[[ Data provided open ]]

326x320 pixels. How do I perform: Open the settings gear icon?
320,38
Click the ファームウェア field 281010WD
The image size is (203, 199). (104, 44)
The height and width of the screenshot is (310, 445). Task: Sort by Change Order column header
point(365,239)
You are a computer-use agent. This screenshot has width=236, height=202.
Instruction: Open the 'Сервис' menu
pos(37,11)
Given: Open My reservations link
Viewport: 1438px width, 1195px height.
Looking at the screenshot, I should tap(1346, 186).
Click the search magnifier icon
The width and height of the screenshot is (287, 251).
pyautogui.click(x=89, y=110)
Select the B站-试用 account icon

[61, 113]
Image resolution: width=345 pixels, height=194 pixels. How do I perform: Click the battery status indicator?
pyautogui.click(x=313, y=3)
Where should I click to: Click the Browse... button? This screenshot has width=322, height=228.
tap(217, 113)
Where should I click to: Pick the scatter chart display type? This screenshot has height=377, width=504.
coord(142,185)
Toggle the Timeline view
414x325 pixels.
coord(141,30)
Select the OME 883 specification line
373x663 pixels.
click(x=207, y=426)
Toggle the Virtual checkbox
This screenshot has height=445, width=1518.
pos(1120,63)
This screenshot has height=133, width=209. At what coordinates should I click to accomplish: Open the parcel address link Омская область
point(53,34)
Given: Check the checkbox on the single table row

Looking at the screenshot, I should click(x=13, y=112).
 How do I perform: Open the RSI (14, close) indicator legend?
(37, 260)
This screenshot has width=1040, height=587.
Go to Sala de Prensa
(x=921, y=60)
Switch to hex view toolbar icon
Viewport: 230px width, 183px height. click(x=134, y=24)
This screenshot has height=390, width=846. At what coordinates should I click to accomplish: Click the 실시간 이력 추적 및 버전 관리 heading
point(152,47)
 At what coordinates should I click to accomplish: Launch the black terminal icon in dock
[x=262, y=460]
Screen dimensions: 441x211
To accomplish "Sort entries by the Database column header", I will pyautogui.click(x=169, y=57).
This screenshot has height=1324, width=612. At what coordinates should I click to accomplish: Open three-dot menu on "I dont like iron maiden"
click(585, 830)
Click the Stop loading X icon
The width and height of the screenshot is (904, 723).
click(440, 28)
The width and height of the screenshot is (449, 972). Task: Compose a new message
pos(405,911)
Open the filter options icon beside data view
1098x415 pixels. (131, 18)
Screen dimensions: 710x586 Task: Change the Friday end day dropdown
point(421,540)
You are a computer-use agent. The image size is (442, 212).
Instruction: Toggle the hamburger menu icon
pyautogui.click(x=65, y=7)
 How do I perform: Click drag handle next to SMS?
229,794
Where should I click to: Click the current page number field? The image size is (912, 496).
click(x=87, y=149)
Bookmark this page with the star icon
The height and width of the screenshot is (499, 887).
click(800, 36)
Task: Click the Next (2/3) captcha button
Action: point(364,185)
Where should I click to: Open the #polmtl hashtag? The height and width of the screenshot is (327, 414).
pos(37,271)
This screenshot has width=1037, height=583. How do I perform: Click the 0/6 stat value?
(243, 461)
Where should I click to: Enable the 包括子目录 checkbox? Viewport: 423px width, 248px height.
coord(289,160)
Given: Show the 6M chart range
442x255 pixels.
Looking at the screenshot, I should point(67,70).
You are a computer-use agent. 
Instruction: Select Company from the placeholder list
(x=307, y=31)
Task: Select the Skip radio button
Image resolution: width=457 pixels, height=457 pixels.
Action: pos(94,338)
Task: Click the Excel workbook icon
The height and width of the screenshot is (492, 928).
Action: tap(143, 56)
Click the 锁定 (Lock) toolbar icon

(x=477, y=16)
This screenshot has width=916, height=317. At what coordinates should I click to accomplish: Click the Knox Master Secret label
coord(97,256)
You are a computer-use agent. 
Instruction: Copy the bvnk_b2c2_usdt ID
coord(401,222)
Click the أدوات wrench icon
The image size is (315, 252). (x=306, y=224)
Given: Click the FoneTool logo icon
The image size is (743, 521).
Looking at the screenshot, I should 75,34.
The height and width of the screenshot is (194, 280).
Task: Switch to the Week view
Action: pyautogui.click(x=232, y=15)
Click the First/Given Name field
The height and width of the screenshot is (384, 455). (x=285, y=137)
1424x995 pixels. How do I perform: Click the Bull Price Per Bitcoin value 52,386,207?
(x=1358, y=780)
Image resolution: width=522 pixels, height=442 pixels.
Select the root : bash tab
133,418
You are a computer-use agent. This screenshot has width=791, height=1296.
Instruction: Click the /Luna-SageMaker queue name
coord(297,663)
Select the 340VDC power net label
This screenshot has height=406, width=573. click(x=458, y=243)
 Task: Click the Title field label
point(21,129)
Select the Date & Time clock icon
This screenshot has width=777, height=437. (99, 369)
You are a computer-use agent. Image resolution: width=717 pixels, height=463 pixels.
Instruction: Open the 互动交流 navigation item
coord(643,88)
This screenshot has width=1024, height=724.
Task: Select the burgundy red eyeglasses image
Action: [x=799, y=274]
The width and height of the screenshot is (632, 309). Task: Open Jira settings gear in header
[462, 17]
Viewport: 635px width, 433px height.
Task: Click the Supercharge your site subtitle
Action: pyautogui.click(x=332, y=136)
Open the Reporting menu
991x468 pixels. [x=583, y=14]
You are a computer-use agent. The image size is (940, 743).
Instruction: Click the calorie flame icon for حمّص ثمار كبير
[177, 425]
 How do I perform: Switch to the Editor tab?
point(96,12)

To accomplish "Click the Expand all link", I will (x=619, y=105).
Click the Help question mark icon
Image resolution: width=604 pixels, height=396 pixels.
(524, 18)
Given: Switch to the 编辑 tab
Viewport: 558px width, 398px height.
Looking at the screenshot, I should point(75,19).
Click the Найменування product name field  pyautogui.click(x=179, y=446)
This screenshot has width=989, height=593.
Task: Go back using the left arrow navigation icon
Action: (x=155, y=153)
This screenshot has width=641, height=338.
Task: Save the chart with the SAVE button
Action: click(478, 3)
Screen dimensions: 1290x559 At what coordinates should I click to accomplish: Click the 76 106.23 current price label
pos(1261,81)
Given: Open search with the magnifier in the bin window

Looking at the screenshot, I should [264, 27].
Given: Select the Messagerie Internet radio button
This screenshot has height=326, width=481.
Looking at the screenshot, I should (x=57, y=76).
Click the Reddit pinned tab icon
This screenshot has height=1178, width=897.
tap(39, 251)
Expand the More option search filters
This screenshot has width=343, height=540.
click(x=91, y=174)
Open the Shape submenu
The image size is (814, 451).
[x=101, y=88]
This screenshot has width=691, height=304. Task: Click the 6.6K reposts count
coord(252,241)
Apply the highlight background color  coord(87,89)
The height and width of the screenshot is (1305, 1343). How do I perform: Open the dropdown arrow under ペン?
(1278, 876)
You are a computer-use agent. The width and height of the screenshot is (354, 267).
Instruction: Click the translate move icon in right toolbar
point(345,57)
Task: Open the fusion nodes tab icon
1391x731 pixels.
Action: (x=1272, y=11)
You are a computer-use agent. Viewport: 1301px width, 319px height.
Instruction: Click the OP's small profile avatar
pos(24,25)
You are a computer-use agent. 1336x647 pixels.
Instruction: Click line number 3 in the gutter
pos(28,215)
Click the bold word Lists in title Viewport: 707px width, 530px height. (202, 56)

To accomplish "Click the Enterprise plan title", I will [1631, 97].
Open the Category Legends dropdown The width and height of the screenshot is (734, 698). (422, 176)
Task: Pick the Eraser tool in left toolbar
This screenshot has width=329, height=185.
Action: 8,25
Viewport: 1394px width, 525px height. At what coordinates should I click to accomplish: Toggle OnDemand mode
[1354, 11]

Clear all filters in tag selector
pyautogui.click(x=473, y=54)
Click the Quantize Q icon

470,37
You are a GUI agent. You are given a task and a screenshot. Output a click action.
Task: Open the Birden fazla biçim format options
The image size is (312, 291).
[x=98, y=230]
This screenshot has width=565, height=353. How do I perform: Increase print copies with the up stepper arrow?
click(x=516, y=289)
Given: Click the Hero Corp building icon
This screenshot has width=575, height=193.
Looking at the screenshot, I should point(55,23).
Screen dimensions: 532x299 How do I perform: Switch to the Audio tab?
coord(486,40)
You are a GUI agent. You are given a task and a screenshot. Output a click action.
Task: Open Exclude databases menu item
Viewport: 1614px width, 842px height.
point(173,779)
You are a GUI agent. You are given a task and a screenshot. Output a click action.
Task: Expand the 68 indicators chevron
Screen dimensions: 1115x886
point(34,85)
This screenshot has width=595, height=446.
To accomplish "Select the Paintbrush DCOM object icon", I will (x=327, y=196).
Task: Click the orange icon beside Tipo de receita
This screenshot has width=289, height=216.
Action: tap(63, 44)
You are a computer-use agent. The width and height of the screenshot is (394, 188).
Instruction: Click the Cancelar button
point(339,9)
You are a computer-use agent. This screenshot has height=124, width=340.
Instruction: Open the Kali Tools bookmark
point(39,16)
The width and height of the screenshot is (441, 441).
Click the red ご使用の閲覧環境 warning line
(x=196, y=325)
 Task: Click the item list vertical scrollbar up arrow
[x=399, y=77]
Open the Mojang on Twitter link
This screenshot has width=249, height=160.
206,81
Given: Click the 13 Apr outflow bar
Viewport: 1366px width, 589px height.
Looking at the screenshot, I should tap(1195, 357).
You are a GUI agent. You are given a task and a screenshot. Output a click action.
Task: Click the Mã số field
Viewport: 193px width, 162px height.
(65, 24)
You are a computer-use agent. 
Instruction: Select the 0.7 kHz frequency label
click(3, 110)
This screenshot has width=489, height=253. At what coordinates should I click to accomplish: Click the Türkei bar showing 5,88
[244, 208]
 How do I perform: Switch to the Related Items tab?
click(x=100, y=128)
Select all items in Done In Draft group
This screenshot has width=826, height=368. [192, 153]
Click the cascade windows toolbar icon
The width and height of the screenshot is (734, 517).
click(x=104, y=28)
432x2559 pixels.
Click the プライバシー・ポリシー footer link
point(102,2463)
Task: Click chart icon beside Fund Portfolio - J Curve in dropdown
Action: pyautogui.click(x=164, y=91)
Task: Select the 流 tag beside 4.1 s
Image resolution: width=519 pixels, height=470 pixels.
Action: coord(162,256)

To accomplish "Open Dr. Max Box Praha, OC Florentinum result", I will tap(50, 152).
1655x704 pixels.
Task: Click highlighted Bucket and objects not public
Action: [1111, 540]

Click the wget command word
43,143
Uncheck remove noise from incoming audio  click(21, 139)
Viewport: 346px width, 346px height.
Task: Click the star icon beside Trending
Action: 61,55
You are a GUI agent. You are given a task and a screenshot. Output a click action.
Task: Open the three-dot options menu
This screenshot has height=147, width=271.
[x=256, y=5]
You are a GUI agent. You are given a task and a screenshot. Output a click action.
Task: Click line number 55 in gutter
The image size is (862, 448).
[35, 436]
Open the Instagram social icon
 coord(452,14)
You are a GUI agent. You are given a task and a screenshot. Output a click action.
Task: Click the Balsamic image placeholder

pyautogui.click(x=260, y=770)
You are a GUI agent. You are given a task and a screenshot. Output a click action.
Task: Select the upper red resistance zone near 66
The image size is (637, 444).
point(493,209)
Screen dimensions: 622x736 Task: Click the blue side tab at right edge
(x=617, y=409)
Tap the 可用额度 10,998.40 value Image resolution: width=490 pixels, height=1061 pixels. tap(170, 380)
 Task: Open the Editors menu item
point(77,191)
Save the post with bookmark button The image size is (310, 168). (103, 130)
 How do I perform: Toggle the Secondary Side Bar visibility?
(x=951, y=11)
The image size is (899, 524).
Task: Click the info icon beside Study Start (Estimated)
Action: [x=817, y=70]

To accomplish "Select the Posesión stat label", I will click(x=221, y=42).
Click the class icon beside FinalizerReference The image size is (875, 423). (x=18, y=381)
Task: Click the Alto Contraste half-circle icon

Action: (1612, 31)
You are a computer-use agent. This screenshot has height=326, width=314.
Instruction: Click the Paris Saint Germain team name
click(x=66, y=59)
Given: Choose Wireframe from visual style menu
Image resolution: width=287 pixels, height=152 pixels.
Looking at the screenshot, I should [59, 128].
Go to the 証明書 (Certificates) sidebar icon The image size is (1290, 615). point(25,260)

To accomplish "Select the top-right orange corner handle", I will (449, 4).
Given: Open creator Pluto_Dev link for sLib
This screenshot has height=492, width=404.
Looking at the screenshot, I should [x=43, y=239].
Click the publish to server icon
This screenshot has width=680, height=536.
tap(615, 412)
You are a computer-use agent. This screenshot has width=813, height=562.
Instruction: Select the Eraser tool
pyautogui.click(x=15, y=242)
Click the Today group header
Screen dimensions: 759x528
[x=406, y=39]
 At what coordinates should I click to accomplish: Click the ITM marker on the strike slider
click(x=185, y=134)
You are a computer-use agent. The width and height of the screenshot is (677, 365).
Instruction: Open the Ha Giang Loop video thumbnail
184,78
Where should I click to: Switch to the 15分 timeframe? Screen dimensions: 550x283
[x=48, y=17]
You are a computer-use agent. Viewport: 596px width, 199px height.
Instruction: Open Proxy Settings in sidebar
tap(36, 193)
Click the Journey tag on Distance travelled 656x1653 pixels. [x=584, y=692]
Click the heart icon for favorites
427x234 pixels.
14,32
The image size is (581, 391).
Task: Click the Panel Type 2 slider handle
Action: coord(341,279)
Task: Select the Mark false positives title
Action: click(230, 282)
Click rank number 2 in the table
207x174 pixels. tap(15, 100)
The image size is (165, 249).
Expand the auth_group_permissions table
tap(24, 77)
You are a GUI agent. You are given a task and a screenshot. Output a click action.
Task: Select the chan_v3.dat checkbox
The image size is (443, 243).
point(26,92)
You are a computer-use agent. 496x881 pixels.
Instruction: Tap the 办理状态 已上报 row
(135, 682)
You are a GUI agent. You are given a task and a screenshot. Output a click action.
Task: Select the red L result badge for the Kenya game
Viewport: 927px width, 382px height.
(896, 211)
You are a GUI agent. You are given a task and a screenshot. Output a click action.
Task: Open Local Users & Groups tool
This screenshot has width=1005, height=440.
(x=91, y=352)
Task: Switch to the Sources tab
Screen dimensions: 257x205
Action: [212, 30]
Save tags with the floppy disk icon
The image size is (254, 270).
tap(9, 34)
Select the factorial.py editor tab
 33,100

[[ Data provided closed ]]

# Task item
After locating the line with "The image size is (637, 444)." in the material above, return it and each line after it exactly, ending at the line with "Click the Today group header".

# Expected output
The image size is (637, 444).
point(493,209)
Screen dimensions: 622x736 Task: Click the blue side tab at right edge
(x=617, y=409)
Tap the 可用额度 10,998.40 value Image resolution: width=490 pixels, height=1061 pixels. tap(170, 380)
 Task: Open the Editors menu item
point(77,191)
Save the post with bookmark button The image size is (310, 168). (103, 130)
 How do I perform: Toggle the Secondary Side Bar visibility?
(x=951, y=11)
The image size is (899, 524).
Task: Click the info icon beside Study Start (Estimated)
Action: [x=817, y=70]

To accomplish "Select the Posesión stat label", I will click(x=221, y=42).
Click the class icon beside FinalizerReference The image size is (875, 423). (x=18, y=381)
Task: Click the Alto Contraste half-circle icon

Action: (1612, 31)
You are a computer-use agent. This screenshot has height=326, width=314.
Instruction: Click the Paris Saint Germain team name
click(x=66, y=59)
Given: Choose Wireframe from visual style menu
Image resolution: width=287 pixels, height=152 pixels.
Looking at the screenshot, I should [59, 128].
Go to the 証明書 (Certificates) sidebar icon The image size is (1290, 615). point(25,260)

To accomplish "Select the top-right orange corner handle", I will (449, 4).
Given: Open creator Pluto_Dev link for sLib
This screenshot has height=492, width=404.
Looking at the screenshot, I should [x=43, y=239].
Click the publish to server icon
This screenshot has width=680, height=536.
tap(615, 412)
You are a computer-use agent. This screenshot has width=813, height=562.
Instruction: Select the Eraser tool
pyautogui.click(x=15, y=242)
Click the Today group header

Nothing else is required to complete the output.